Позднее, изредка навещая меня в котельной, вздыхала: "Посмотри на себя,
тебе же семьдесят лет можно дать". -- "Нет, не семьдесят -- сорок,
по-прежнему сорок! И здоровый, здоровый, живу!" И хотел я сказать, да жалел
ее: что ж тогда ты не убивалась? Смирилась? Видеть не можешь здорового и не
спятившего? Потому что я твой сын? А она ведь была моя дочь. И загнуться бы
мне уж не грех -- хватило бы, пожил, а она... А вот если б со мной -- ох,
как билась бы ты подстреленно!
-- Я не могу на тебя смотреть, сердце разрывается.
-- Почему же? -- со злостью.
-- Ну, возьми и убей себя, ляг рядом с ней! Возьми себя в руки.
-- Я и так беру. Сплю, ем, пишу. Чего тебе еще? Радоваться? Чему? Ну,
скажи?!
Еще будут, будут, мамочка, и у меня радости, много, да не в них ведь
дело. Ожидание радости -- вот что главное в жизни. Ожидание!.. Хоть какой.
Хоть тарелки супа, краткого отдыха, глоточка воды. В детстве -- сплошь,
одним зефировым, пронизанным солнцем облаком. В юности уже вперемешку с
тучками, а потом начнет, замолаживая, все серее затягивать. Так что станет и
встанет над стареющим, как потолок давным-давно небеленый. Но и там местами
кой-где посветлее потеки, проплешины. Да хотя бы тот же обед, день
пришествия (пенсии). Или в детях, внуках. Да мало ли как у кого. Но когда
совсем-совсем нет ожидания радости -- это, простите, уже не жизнь.
А тогда, в сентябре, на скамейке: "Тебе не холодно? -- заботливо
глянула. И тотчас же попрямела: -- Заведующая идет... У нее есть муж, дети?"
-- "У нее, наверное, все есть. Даже внуки". -- "Молодая еще... --
уважительно протянула. -- Здоровая баба. Ох, ей лучше, чем нам".
Что ж, так должно быть, чтоб кому-то всегда было лучше, нежели другому.
А тому лучше третьего. И уж так до самого дна. Никогда не водилось такого за
мной -- никогда я не лазал с линейкой завистливой по чужое, не мерил: своего
мне с избытком хватало. Хотя временами тоже тоскливо звенело. Но вот так,
натащив на мель, пусть не паводком, так дождем ли, слезами ли стаскивало, и
опять, ослепленно покачиваясь, плыл бок о бок с такими же щепками.

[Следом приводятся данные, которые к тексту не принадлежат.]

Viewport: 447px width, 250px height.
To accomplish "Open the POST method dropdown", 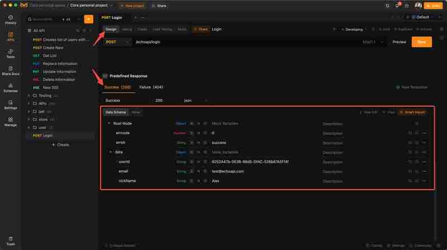I will click(117, 42).
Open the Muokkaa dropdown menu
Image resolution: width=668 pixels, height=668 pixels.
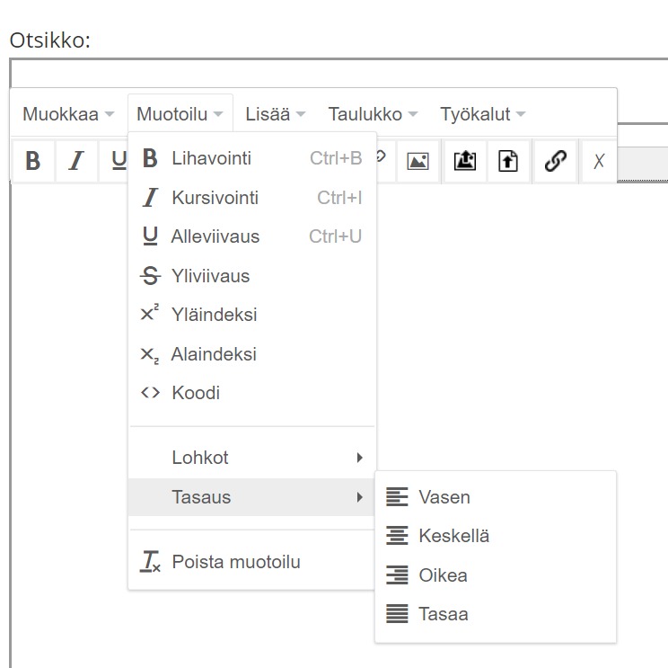(x=68, y=114)
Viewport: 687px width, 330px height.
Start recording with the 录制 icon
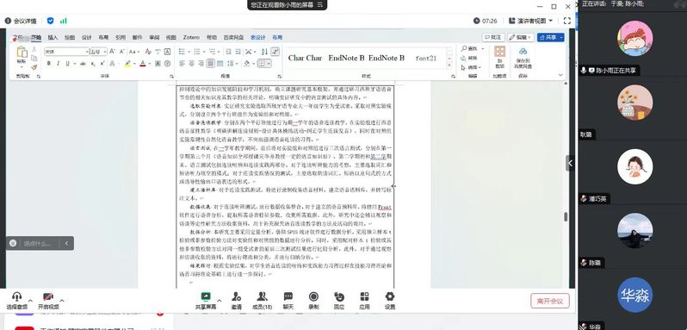tap(313, 301)
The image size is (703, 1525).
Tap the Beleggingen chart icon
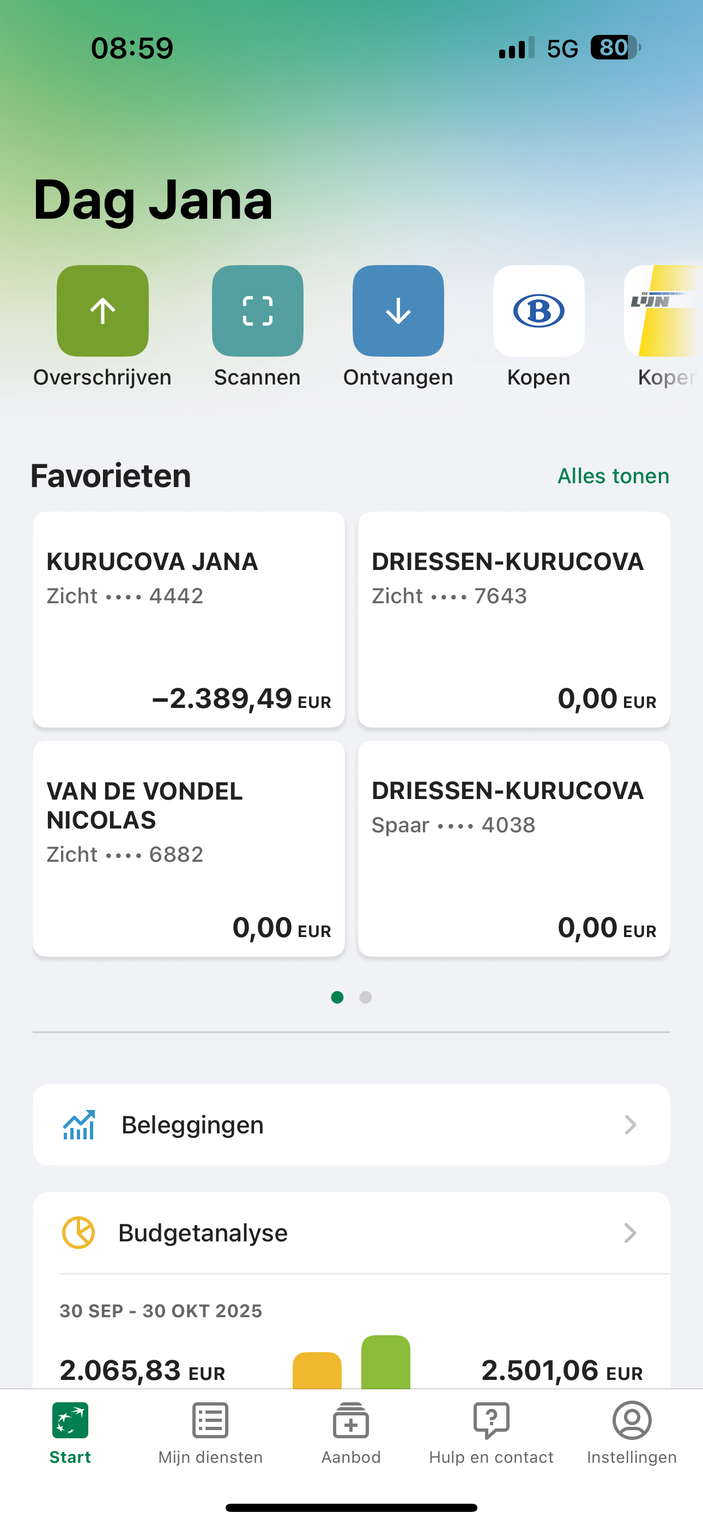tap(79, 1124)
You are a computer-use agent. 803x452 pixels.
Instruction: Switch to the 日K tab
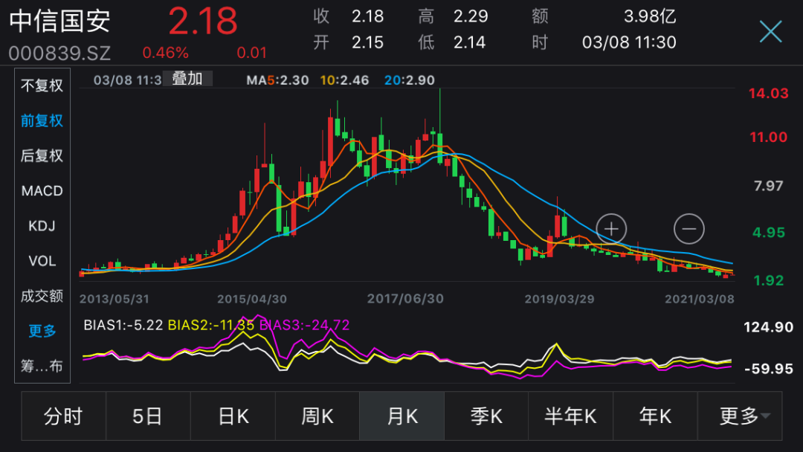[x=233, y=416]
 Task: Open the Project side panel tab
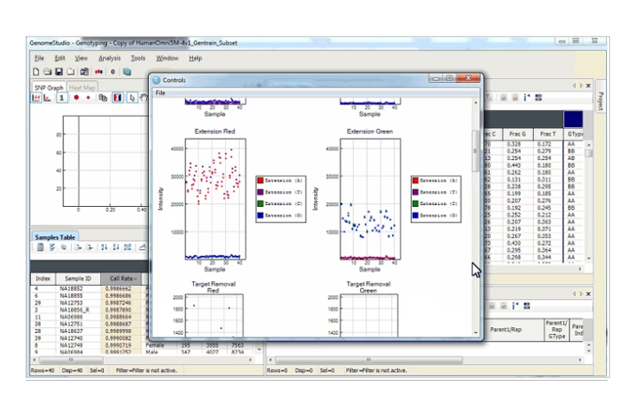pos(602,100)
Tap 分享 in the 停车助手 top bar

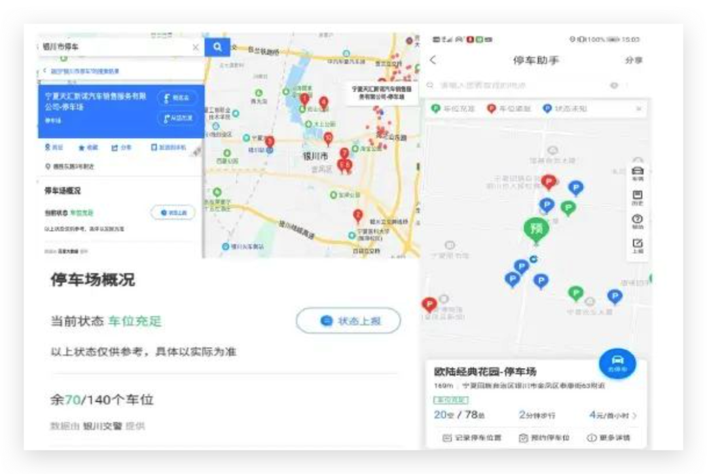point(634,60)
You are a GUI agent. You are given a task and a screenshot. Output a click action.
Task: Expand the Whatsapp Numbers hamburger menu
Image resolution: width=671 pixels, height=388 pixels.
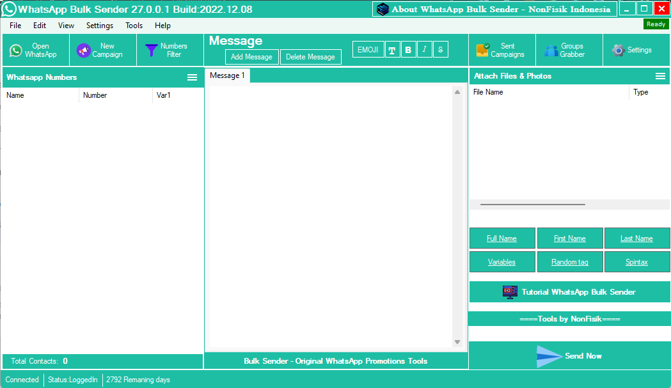(x=192, y=77)

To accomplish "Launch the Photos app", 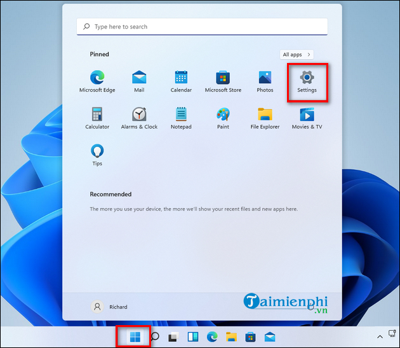I will click(x=265, y=78).
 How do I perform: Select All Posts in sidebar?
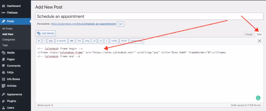[7, 28]
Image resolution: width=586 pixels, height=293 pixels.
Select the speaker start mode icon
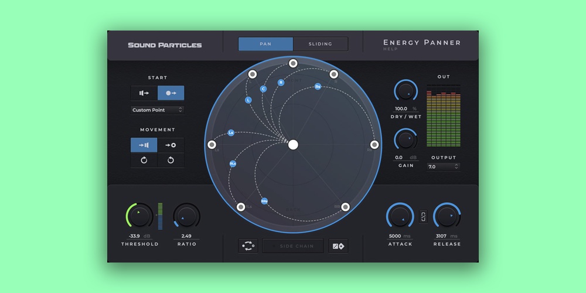[144, 93]
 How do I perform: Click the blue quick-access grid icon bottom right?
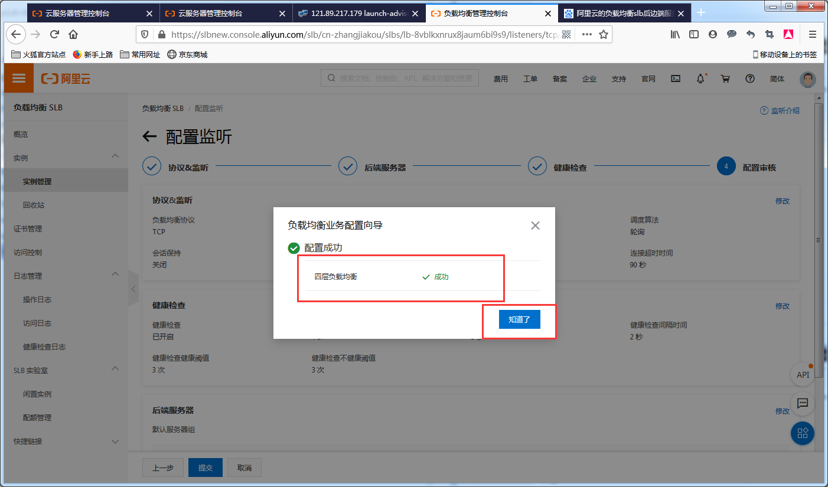tap(802, 433)
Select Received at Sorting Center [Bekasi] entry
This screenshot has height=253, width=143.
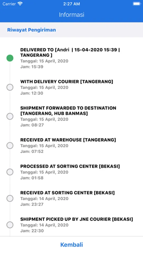click(x=71, y=198)
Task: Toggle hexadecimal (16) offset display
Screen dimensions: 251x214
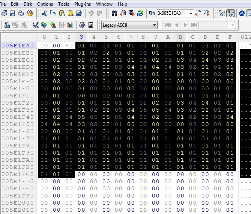Action: (231, 13)
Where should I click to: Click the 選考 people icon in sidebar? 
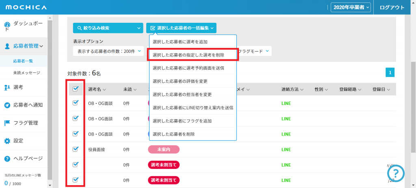[7, 87]
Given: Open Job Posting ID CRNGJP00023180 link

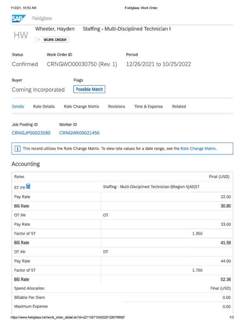Looking at the screenshot, I should [x=31, y=133].
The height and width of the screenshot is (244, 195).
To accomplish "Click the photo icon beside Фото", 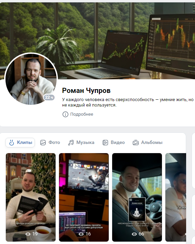I will click(43, 143).
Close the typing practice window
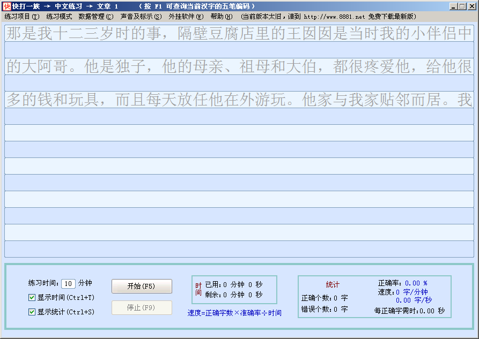This screenshot has width=479, height=339. (x=471, y=6)
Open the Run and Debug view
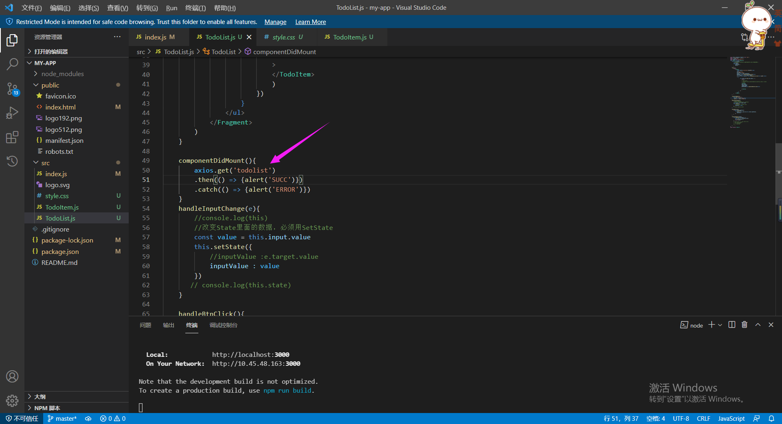This screenshot has width=782, height=424. pyautogui.click(x=12, y=113)
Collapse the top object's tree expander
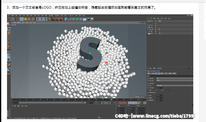This screenshot has height=122, width=206. pyautogui.click(x=148, y=21)
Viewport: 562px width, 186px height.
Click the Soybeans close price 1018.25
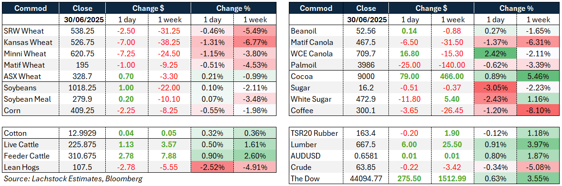tap(83, 88)
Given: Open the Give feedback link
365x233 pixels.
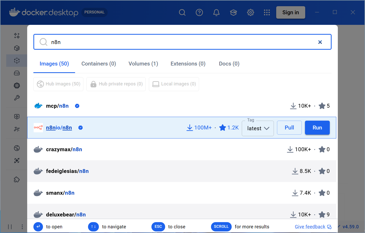Looking at the screenshot, I should [310, 227].
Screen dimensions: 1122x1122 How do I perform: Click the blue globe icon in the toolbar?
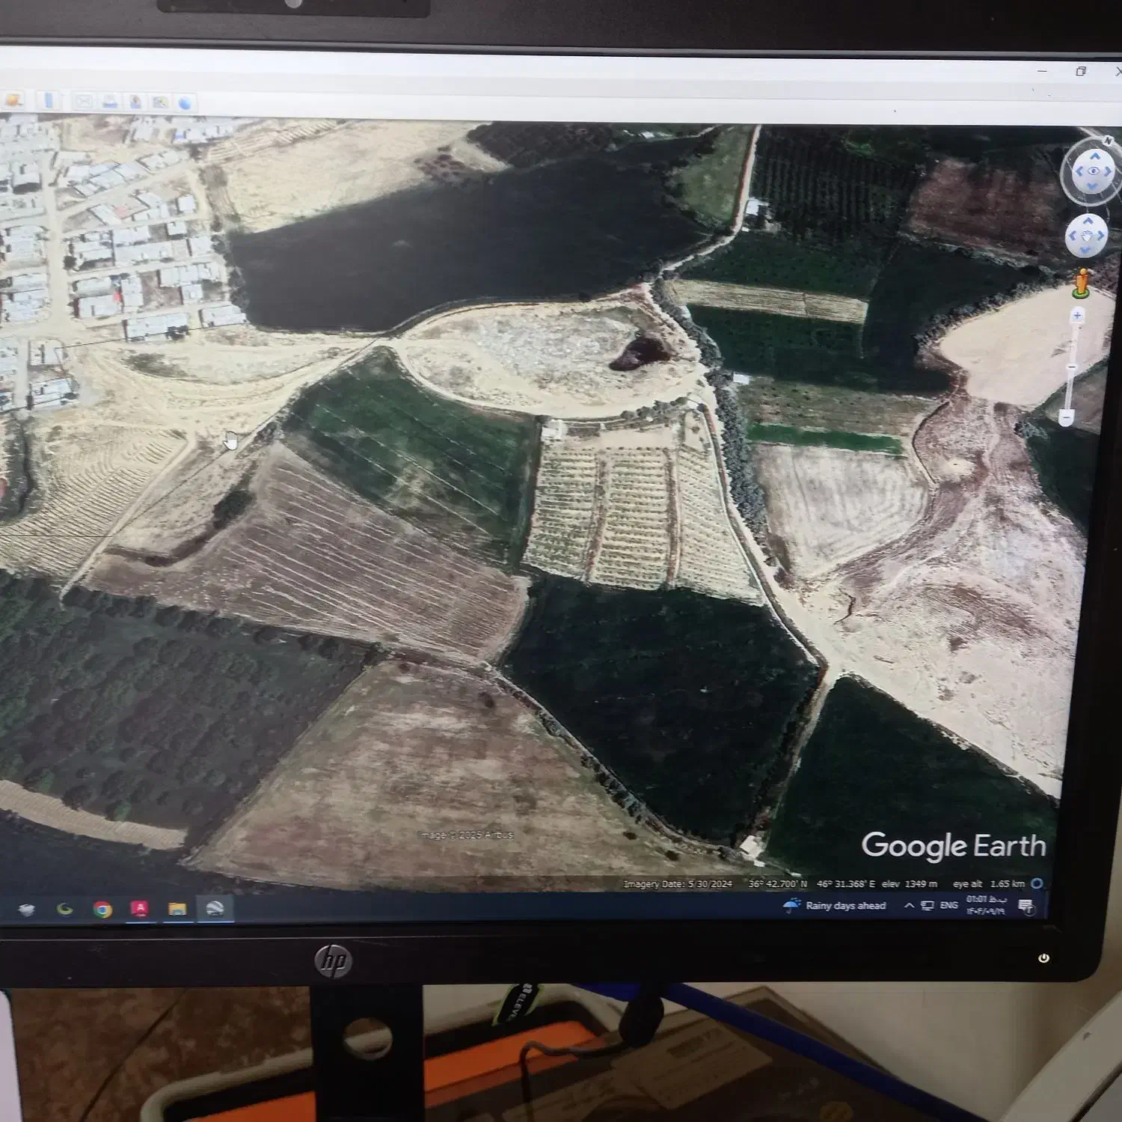tap(185, 102)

Проносились моторки, галоши буксирные, глиссеры. На подводных крыльях летели
вчерашние однокашники, разводили волну, но меня не захлестывало завистью --
только грустно временами укачивало. На минуту, другую. Забывалось.
"Я в жизнь пришел, чтобы не соглашаться!" - восклицал Горький. Может,
это коряво, но зерно есть. Не обязательно, Алексей Максимович, н е
соглашаться, а все же каждый из нас противопоставляет себя миру (кажется,
Ленин называл это вычленением). Не обязательно "противопоставляет", а вот
утверждается в этом мире каждый. Кто чем. Работой, любовью, комфортом,
стяжательством, водкой и, конечно, семьей. Да, не "хлебом единым"-- всем
понемногу. Инстинктивно, биологичеческн, социально. Сожалея, конечно, что
чего-то еще не добрал, не успел подмостить под себя.
Вот на днях говорила мне мать, что кому-то сказала в сердцах: "У меня
есть о ком думать, у меня несчастный сын". С удивлением вслушался
(несчастный -- это я?), повертел сей новый наряд, примерил и отбросил его с
отвращением. Нет, отнюдь не несчастный! А несчастных я вижу. Физически. Тех,
которые и минуты светлой, может, не видели. Иль не могут уже. Перед ними
смолкаю, склоняюсь. А еще тех, у кого дети больные, умственно и физически.
Вот, наверно, страшнее этого нет. Всегда это чувствовал. Даже в самые
бредовые дни. Неизбывное это, жуткое. А мы... одинаково мы с Тамарой
чувствовали: у нас была настоящая, счастливая жизнь, ибо знали мы и великое
горе и великое счастье.
Да вообще, как посмотришь вокруг, каждый если чем-то и не ушиблен, то
все же отъединен от других своей болью, жаждой, надеждой, капризом. Всякие
есть, добрые, злобные, голые и шерстистые, в общем-то, полосатые, но недаром
сказал Гейне: "Все мы ходим голые под своим платьем". И, подумать, всего-то
мы -- странники. Как сказали бы древние: страдиа виа, дорога жизни.